Shell Utilities
Welcome to the Skunkware shell utilities section. This section contains a set of useful programs which can be used to enhance shell scripts, or
are full shell interpreters themselves.
Package List
Name |
Description |
Version |
OSR5 |
UnixWare |
gawk |
GNU Awk |
3.0.3 |
Yes |
Yes |
mawk |
Pattern scanning and text processing language |
1.3.3 |
Yes |
Yes |
bzip2 |
block-sorting file compressor |
0.9.5d |
Yes |
Yes |
gzip |
GNU file compression utilities |
1.2.4 |
Yes |
Yes |
idutils |
identifier database utilities |
3.2 |
No |
Yes |
infozip |
PK-Zip compatible tools |
5.32 |
Yes |
Yes |
less |
less - the opposite of more |
3.3.2 |
Yes |
Yes |
shutil |
sh-utils - GNU shell utilities |
2.0 |
Yes |
Yes |
GNU Awk
This is GNU's replacement AWK. GAWK contains all of the features found
in nawk, and is completely compatible with all other versions of AWK.
GAWK is also considerably faster than the standard awk.
http://www.sco.com/skunkware/uw7/shellutil/
http://www.sco.com/skunkware/osr5/shellutil/gawk/
ftp://prep.ai.mit.edu/pub/gnu/
Pattern scanning and text processing language
Mawk is an interpreter for the AWK Programming Language. The AWK language
is useful for manipulation of data files, text retrieval and processing,
and for prototyping and experimenting with algorithms. mawk is a new
awk meaning it implements the AWK language as defined in Aho, Kernighan
and Weinberger, The AWK Programming Language, Addison-Wesley Publishing,
1988. (Hereafter referred to as the AWK book.)
mawk conforms to the Posix 1003.2 (draft 11.3) definition of the AWK
language which contains a few features not described in the AWK book,
and mawk provides a small number of exten- sions.

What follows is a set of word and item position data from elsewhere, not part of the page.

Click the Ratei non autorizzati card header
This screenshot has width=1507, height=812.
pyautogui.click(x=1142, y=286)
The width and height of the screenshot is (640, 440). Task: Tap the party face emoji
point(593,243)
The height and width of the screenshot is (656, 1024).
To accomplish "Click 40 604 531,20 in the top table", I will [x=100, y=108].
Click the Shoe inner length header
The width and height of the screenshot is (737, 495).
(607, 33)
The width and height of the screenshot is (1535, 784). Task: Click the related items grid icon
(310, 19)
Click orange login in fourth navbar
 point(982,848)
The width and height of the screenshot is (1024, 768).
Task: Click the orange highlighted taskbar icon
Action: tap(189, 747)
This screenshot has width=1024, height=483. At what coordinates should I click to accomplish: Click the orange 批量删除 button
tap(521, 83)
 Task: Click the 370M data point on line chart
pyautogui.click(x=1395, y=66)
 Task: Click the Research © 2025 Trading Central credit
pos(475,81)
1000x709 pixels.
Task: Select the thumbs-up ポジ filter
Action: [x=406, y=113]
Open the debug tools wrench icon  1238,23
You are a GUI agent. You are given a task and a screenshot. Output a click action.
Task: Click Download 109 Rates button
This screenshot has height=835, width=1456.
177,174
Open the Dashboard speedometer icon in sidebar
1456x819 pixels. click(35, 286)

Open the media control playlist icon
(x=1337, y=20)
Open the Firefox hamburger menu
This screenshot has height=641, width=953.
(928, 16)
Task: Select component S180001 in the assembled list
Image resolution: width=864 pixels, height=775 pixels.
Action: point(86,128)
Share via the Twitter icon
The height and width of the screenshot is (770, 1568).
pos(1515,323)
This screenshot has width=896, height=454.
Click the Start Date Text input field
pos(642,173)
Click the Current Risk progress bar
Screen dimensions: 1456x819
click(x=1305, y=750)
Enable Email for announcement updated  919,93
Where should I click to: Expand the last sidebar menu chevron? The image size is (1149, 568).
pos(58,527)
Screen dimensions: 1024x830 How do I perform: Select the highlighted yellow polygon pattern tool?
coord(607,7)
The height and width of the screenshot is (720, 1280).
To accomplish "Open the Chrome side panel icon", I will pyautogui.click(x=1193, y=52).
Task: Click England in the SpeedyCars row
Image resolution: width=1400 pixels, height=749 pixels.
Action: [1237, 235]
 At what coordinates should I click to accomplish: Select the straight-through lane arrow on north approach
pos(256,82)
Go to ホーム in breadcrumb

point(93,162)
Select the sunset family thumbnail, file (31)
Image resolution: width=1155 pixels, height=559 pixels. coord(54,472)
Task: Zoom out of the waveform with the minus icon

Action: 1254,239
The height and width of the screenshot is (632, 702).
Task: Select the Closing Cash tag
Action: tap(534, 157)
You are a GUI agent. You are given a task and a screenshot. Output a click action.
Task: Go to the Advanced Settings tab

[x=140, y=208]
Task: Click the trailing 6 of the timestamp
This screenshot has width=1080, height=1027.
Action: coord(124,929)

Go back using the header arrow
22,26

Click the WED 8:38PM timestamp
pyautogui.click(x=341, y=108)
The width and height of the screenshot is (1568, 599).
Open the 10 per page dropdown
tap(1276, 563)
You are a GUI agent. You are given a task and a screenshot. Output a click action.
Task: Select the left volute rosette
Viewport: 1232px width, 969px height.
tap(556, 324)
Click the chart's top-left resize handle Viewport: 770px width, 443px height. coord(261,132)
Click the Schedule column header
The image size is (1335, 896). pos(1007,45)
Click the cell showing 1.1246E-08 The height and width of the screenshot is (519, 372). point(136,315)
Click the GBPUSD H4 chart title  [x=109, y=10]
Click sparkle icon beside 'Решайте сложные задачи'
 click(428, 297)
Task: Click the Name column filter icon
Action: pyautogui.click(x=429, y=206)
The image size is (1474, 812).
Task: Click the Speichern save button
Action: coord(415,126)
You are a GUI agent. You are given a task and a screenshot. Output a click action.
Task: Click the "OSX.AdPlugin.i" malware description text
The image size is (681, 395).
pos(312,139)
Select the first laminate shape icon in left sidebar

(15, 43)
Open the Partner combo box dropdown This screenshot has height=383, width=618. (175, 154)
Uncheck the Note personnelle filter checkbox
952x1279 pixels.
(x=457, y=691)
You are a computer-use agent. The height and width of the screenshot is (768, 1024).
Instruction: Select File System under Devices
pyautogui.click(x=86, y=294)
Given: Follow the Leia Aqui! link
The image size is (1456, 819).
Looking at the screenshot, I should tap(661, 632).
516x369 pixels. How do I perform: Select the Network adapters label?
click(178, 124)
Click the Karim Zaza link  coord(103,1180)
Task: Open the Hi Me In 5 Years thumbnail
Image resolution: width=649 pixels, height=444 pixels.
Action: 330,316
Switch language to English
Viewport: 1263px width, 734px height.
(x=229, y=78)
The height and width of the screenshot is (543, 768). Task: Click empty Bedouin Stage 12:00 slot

http://www.sco.com/skunkware/uw7/shellutil/
http://www.sco.com/skunkware/osr5/shellutil/mawk/
ftp://ftp.whidbey.net/pub/brennan/
block-sorting file compressor
Bzip2 compresses files using the Burrows-Wheeler block-sorting text
compression algorithm, and Huffman coding. Compression is generally
considerably better than that achieved by more conventional LZ77/LZ78-based
compressors, and approaches the performance of the PPM family of statistical
compressors.
The command-line options are deliberately very similar to those of
GNU Gzip, but they are not identical.
http://www.sco.com/skunkware/uw7/shellutil/bzip2/
http://www.sco.com/skunkware/osr5/shellutil/bzip2/
http://www.muraroa.demon.co.uk/
http://www.muraroa.demon.co.uk/
GNU File Compression Utilities
GZIP is fast becoming the de-facto standard for file compression under
UNIX. Many programs can handle gzip'ed files, and most source code distributions
come with the tar files compressed with gzip. gzip can produce files
very much smaller than the standard compress utility, and you can control
the level of compression you desire. The more you compress, the slower
the compression (although decompression is very quick). No system is
complete without this package.
http://www.sco.com/skunkware/uw7/shellutil/gzip/
http://www.sco.com/skunkware/osr5/shellutil/gzip/
ftp://prep.ai.mit.edu/pub/gnu/
Identifier database utilities
uw7/shellutil/idutils/
ftp://prep.ai.mit.edu/gnu/id-utils/
An "ID database" is a binary file containing a list of file names,
a list of tokens, and a sparse matrix indicating which tokens appear
in which files.
With this database and some tools to query it, many text-searching
tasks become simpler and faster. For example, you can list all files
that reference a particular #include file throughout a huge source hierarchy,
search for all the memos containing references to a project, or automatically
invoke an editor on all files containing references to some function
or variable. Anyone with a large software project to maintain, or a
large set of text files to organize, can benefit from the ID utilities.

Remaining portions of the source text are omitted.